2005年の販売開始以来、10年にわたり市場を独占していたMSDの男性型脱毛症(AGA)治療薬「プロペシア」。

 その日本初のジェネリック医薬品(後発品)「フィナステリド」(一般名)が、製薬世界最大手ファイザーから4月6日に発売された。後発品とは新薬の特許が切れた後に競合他社から投入される同じ有効成分の薬で、低価格が売りだ。

「マイナス影響は避けられない」。MSD関係者がそうため息をつくように、一部では早くもプロペシアへの強い逆風が吹いている。

低価格攻勢で「プロペシア」(上)に挑む、ファイザーの「フィナステリド」(下)。序盤戦は売れ行き好調という 写真提供:MSD、ファイザー

 発売日からの1週間。プロペシアの格安販売で知られる東京・新宿ウェストクリニックでは、プロペシアの販売数が約3000錠だったのに対し、ファイザーの後発品はなんと約4万錠。10倍以上の大差がついたという。

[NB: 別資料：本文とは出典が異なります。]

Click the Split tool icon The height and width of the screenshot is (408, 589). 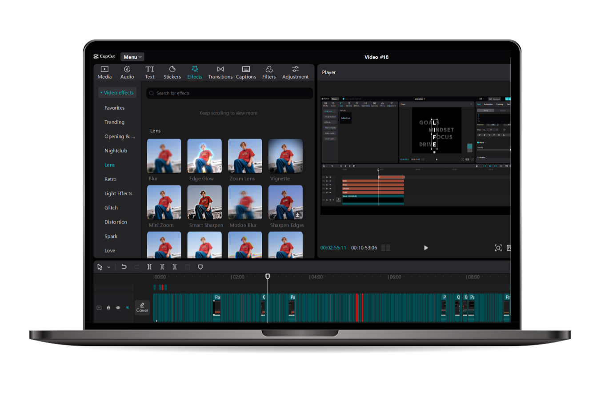(149, 267)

 その理由は、言わずもがな、価格にある。自由薬価のため、価格は個々のクリニックの値付け次第だが、東京都内のプロペシアの相場は1カ月分(1ミリグラム28錠)で7000~8000円だ。これに対し、ファイザーの後発品は5500~6000円と、3割ほど低く抑えられている。

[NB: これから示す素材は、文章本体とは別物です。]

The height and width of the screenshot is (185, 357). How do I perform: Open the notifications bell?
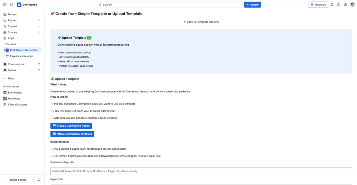click(x=332, y=5)
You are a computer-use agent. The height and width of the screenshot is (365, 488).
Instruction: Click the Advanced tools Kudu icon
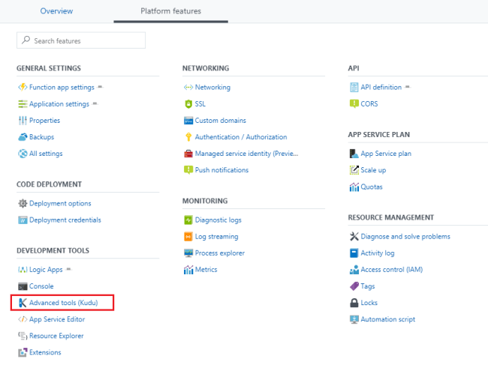click(x=23, y=303)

 AGA市場争奪の緒戦においてファイザーは、自社のED(勃起不全)治療薬「バイアグラ」で昨年に他社の後発品が登場して被った痛手の敵を討った格好だ。

 だが、ファイザーが発売した後発品が、200億円前後とされるプロペシア市場をこのまま一気に塗り替えると考えるのは早計だ。

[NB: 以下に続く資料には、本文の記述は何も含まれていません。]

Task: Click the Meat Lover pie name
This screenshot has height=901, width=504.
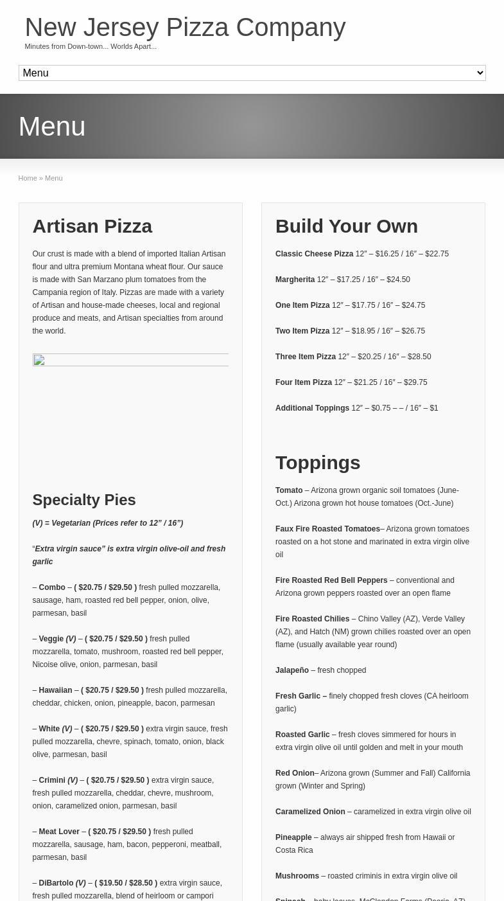Action: pos(59,832)
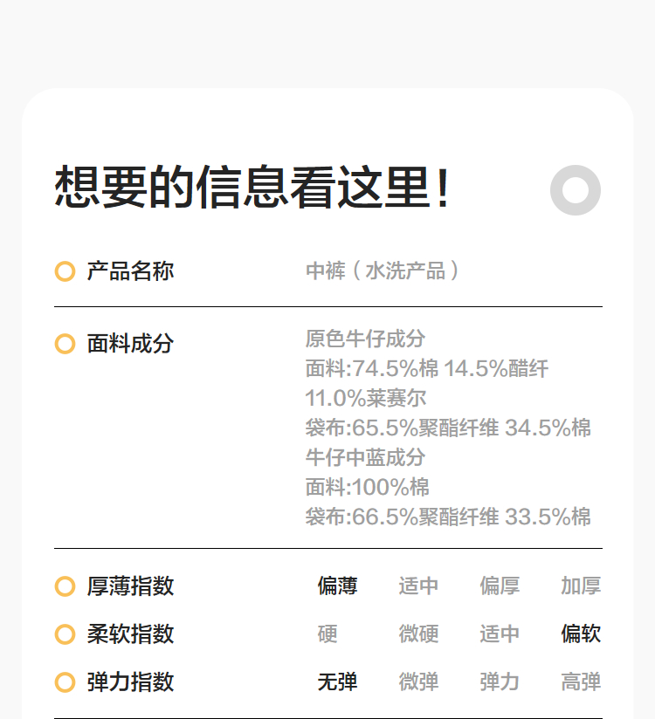655x719 pixels.
Task: Click the product name 中裤(水洗产品)
Action: [x=383, y=271]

 すぐに効果を実感できるED治療薬と違い、フィナステリドはプロペシアと同じく、効果を実感できるまで半年以上の服用が必要となるため、ヘビーユーザーほど切り替えへの心理的抵抗が大きいからだ。

「プロペシアで効果を実感している人が切り替えるには、月額2000円程度の差では不十分だ。だが、さらに他社からも後発品の投入が続き、一層の価格破壊が起きれば、シェアを覆せる」とは当のファイザー関係者だ。